### [Selected extract]
····················
The importance of statistical analysis and measurements for research can hardly be overestimated. For social sciences this statement is true as well. Proper data processing and analysis are key elements for any quantitative research and for determining causal relations between variables (Agresti & Finlay 1997, p.24). The purpose of this essay is to describe the data set represented in the National Longitudinal Survey of Youth (NLSY97) concerning four concepts: SAT (math), SAT (verbal), total number of residences respondent has lived in and father’s educational attainment. This essay is also meant to analyze the frequencies and measures of central tendency for the results of the analysis (for combinations of different variables) and to give estimate for this data.

The chosen dataset consists of the following variables: gender (initially coded as 1 for males and 2 for females), region of residence, SAT score for math and SAT score for verbal, Â the number of residences the respondent has lived in and father’s educational attainment (highest grade).

**Concepts and Data**

First of all, it is necessary to outline the concepts that were used for the survey and the way of measurement for these concepts. Key concept is educational attainment of the respondent and educational attainment of the respondent’s father. Other variables are mainly used to distinguish between various groups of respondents. Let us describe the variables, their measurement and the way of coding.
····················
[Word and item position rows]
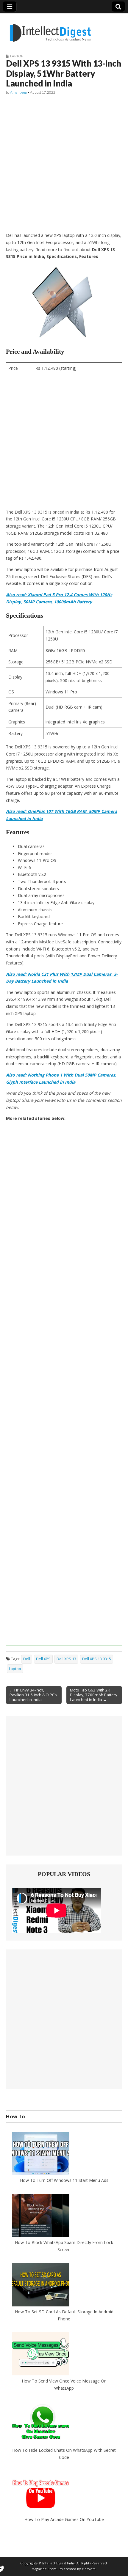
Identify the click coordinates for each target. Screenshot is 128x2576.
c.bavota (89, 2568)
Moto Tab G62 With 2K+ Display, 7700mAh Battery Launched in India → (93, 1694)
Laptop (16, 56)
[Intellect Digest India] (50, 29)
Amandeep (18, 92)
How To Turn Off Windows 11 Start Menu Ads (64, 2180)
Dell (26, 1658)
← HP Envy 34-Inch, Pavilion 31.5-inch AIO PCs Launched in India (33, 1694)
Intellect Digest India (58, 2563)
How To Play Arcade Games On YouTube (64, 2519)
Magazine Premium (47, 2568)
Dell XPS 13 (66, 1658)
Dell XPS (43, 1658)
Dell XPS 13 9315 (96, 1658)
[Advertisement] (64, 164)
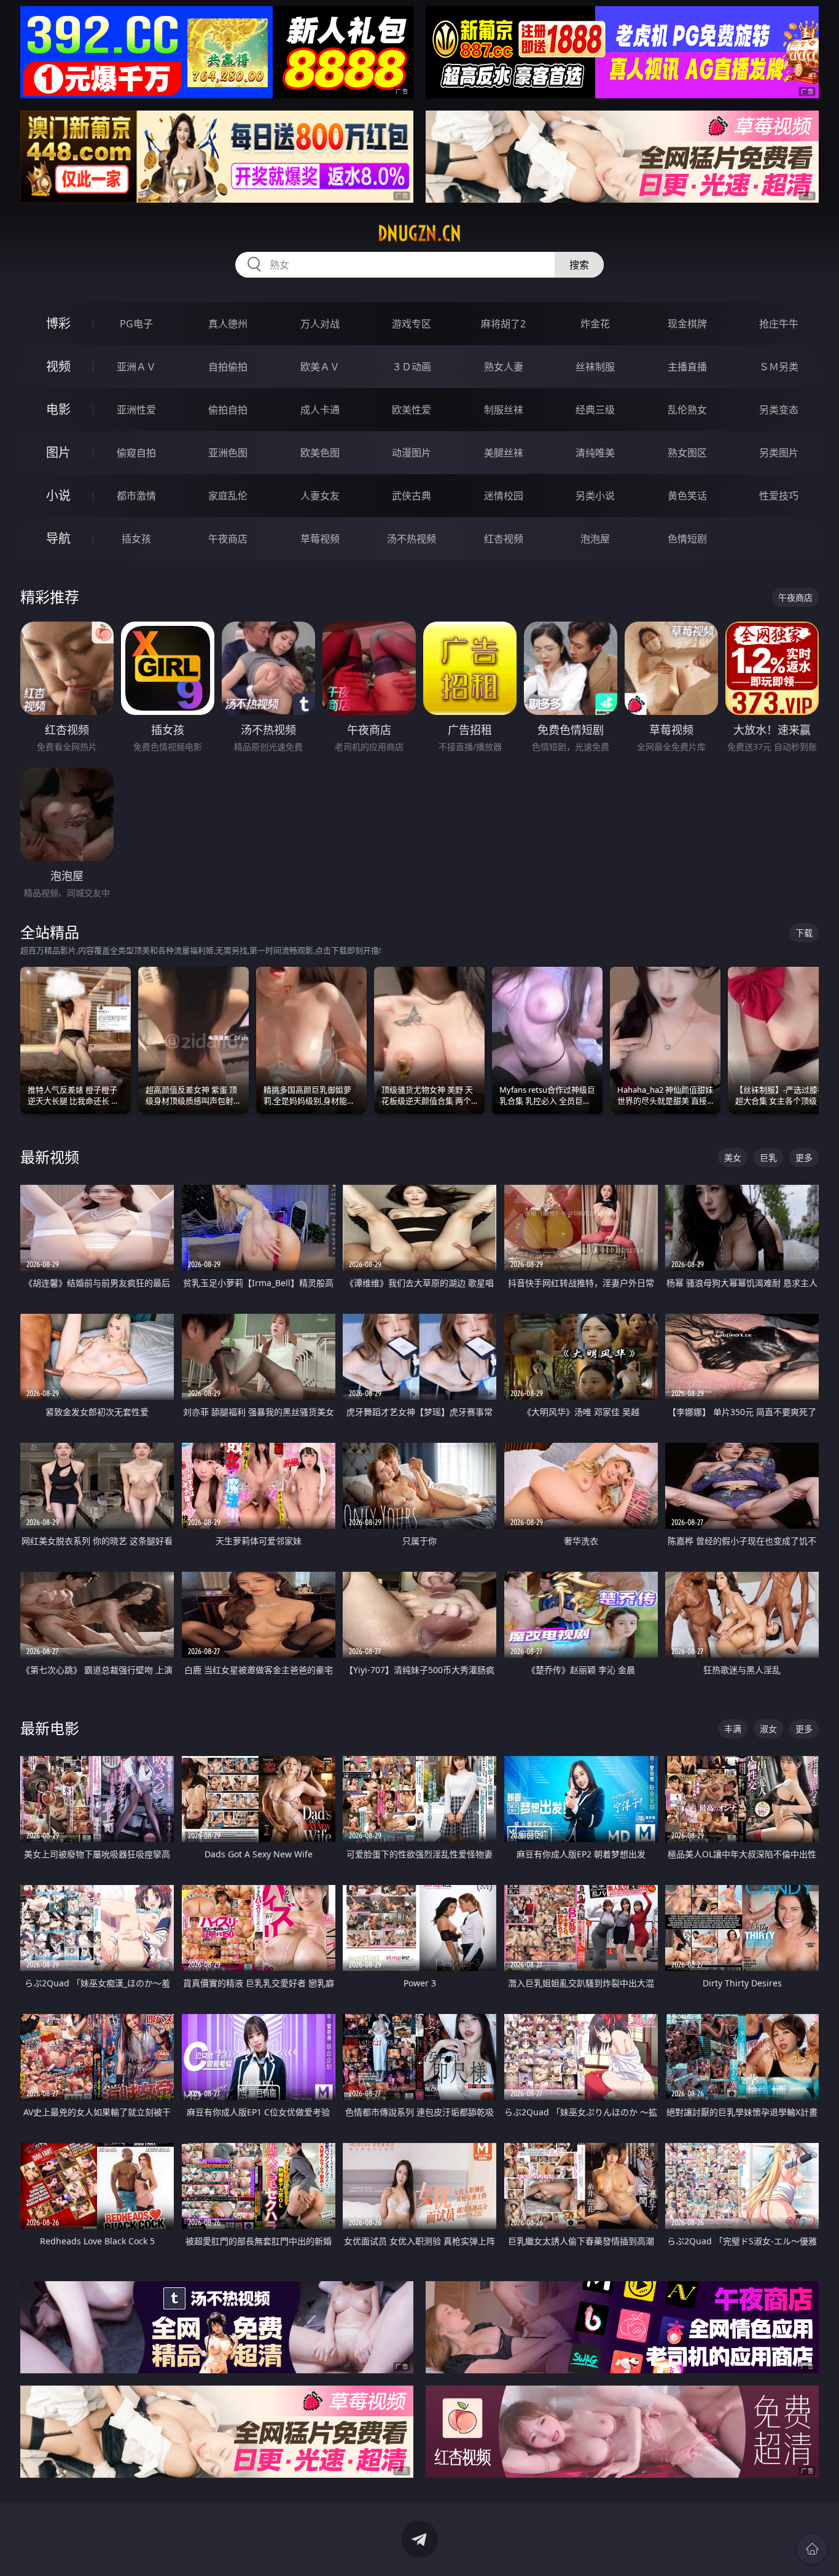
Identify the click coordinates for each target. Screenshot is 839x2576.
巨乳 (768, 1157)
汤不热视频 (411, 538)
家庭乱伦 (228, 495)
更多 (804, 1157)
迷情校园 (503, 495)
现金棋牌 (687, 323)
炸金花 (595, 323)
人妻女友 (320, 495)
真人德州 (228, 323)
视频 (58, 366)
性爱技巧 (778, 495)
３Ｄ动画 (411, 366)
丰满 (732, 1729)
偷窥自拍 (136, 452)
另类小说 (595, 495)
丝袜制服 (595, 366)
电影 (58, 409)
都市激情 (136, 495)
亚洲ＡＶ (136, 366)
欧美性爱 (411, 409)
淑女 (768, 1729)
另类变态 (778, 409)
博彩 (58, 323)
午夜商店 (228, 538)
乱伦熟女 (687, 409)
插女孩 (136, 538)
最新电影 (49, 1728)
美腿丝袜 (503, 452)
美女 (732, 1157)
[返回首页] (812, 2549)
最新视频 (49, 1157)
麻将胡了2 (503, 323)
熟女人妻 (503, 366)
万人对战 (320, 323)
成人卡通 (320, 409)
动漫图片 (411, 452)
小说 (58, 495)
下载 (804, 933)
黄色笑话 (687, 495)
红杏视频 (503, 538)
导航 (58, 538)
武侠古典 (411, 495)
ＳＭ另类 (778, 366)
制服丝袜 (503, 409)
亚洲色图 (228, 452)
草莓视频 (320, 538)
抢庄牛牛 (778, 323)
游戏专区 (411, 323)
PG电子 (136, 323)
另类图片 (778, 452)
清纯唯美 (595, 452)
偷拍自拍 (228, 409)
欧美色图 (320, 452)
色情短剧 (687, 538)
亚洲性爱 (136, 409)
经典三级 (595, 409)
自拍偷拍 (228, 366)
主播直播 (687, 366)
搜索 (579, 264)
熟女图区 (687, 452)
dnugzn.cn (419, 233)
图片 (58, 452)
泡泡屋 (595, 538)
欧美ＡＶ (320, 366)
····················
### [Directives]
(a) Answer these questions about the essay on the NLSY97 data set, marking each answer the same way:
(i) How was gender initially coded?
(ii) What is the full name of the survey whose data set the essay describes?
(iii) What does the essay name as the key concept?
(b) Could you write out the rows again, starting with the row that contains "家庭乱伦 (228, 495)" and going on through the last row, including any request lines, with every coordinate in the answers raised by 23? Give only those rows.
The essay and the rows are separate material with no link between them.

### [Responses per task]
(a)
(i) 1 for males and 2 for females.
(ii) The National Longitudinal Survey of Youth (NLSY97).
(iii) The educational attainment of the respondent and the educational attainment of the respondent's father.

(b)
家庭乱伦 (251, 518)
更多 (827, 1180)
迷情校园 (526, 518)
现金棋牌 (710, 346)
炸金花 (618, 346)
人妻女友 (343, 518)
真人德州 (251, 346)
视频 (81, 389)
性爱技巧 (801, 518)
３Ｄ动画 (434, 389)
丰满 (755, 1752)
偷窥自拍 (159, 475)
另类小说 (618, 518)
丝袜制服 (618, 389)
电影 (81, 432)
都市激情 (159, 518)
亚洲ＡＶ (159, 389)
欧美性爱 (434, 432)
淑女 (791, 1752)
另类变态 (801, 432)
博彩 (81, 346)
午夜商店 (251, 561)
乱伦熟女 (710, 432)
插女孩 (159, 561)
最新电影 (72, 1751)
美腿丝袜 (526, 475)
美女 (755, 1180)
[返回首页] (835, 2572)
最新视频 (72, 1180)
麻将胡了2 (526, 346)
熟女人妻 (526, 389)
万人对战 (343, 346)
成人卡通 (343, 432)
动漫图片 (434, 475)
小说 (81, 518)
下载 (827, 956)
黄色笑话 (710, 518)
红杏视频 (526, 561)
导航 (81, 561)
武侠古典 (434, 518)
ＳＭ另类 (801, 389)
制服丝袜 (526, 432)
亚洲色图 (251, 475)
草莓视频 (343, 561)
抢庄牛牛 (801, 346)
游戏专区 (434, 346)
PG电子 (159, 346)
另类图片 (801, 475)
清纯唯美 (618, 475)
偷拍自拍 (251, 432)
欧美色图 (343, 475)
色情短剧 (710, 561)
亚洲性爱 (159, 432)
经典三级 (618, 432)
自拍偷拍 (251, 389)
主播直播 (710, 389)
搜索 (602, 287)
熟女图区 (710, 475)
dnugzn.cn (442, 256)
图片 (81, 475)
泡泡屋 (618, 561)
欧美ＡＶ (343, 389)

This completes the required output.